35% - Uninsulated Walls
If your home has uninsulated walls then you could be loosing up to 35% of the total heat loss of your home through the walls alone. Older Victorian home that are so common in the West Coast, Renfrewshire and Ayrshire generally have an 'air gap' between the internal wall and the exterior sandstone wall. This is to allow the building to breath. It is the same reason that there will be a large 'air gap' space beneath the floor boards of your home and the actual ground beneath. Your home needs these air gaps to breath. Modern homes are built in a different way and can benefit from insulated walls.
25% - The roof
While heat loss varies from roof to roof, again depending on what level of insulation and reflective sheeting you have, it can be up to 25% of your total heat loss.
25% - Windows & Doors
Modern uPVC doors are a great way to seal your home from draughts. But if you have left the 'trickle vents' at the top of the door open then you can let a lot of colder air in.

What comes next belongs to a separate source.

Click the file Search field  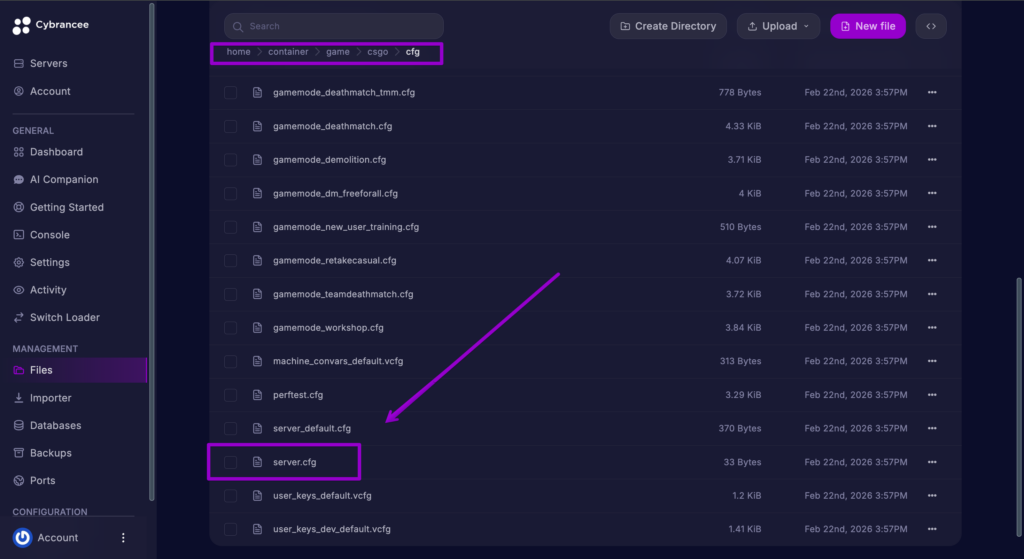pos(334,26)
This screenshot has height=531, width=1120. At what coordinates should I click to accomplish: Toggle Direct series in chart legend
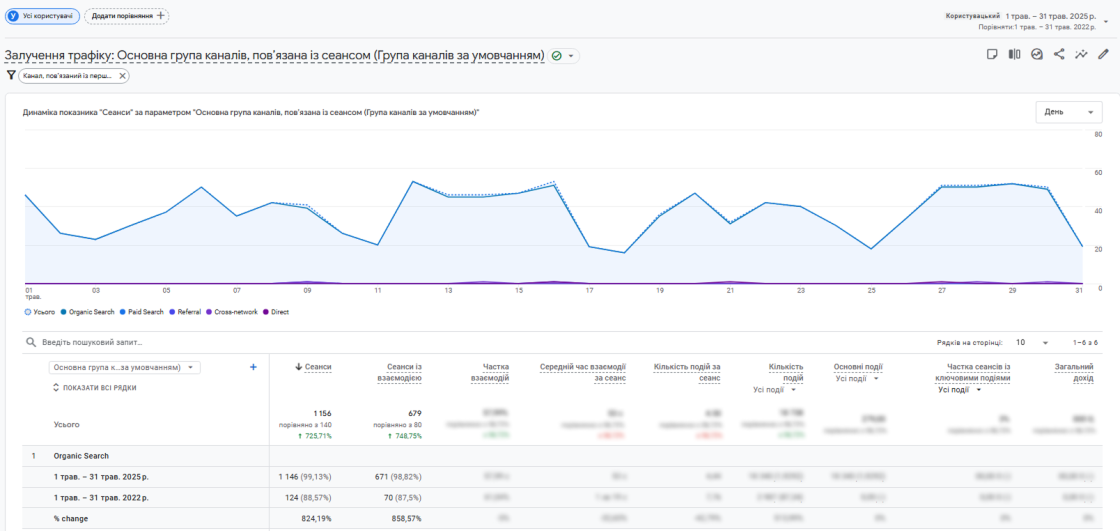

Your front door will have a letter postal slot. Has it got any form of draught exclusion on it? If not then you are creating a nice entry point for cold air to get into your home. Double glazing is a great way to keep the heat in but if your home is older and has single glazed windows then you can expect to loose a lot more heat through them. So if you have thick curtains. Keep them shut at night to minimise the heat loss.
Windows and doors can loose up to 25% of your homes heat.
15% - Flooring
Wooden floors look lovely but they can be draughty and if there is no underfloor insulation, you can quickly find that your home will loose 15% of its heat through the flooring. Carpets and rugs are a good way of keeping the heat in.
Why does this matter?
It matters because understanding where your home is loosing heat from is the first step towards keeping more of it in. The benefit is that this will keep you warmer for longer and will keep your monthly heating bills down. If your home looses heat energy too quickly then your boiler has to work harder and for longer to heat the home. And the harder and longer a boiler has to work for, the more chances that it will develop a fault. Modern building construction and materials has made homes incredibly energy efficient. However older homes in Renfrewshire and the West Coast can suffer from multiple heat loss points.
At WrightGas, we obviously take pride in our boiler services but the core point in having a boiler is to keep your home warm and the hot tap hot. And we want our customers to get the full benefits of their boiler heat. Whether that comes from a new energy efficient boiler that we have installed or from an older boiler that we have serviced for you.
So from top tips in how to keep your house warm in winter to understanding where your heat energy is lost, it is all part of your homes heating 'system'. And it can all help you to reduce your energy bills and get the best from your homes boiler.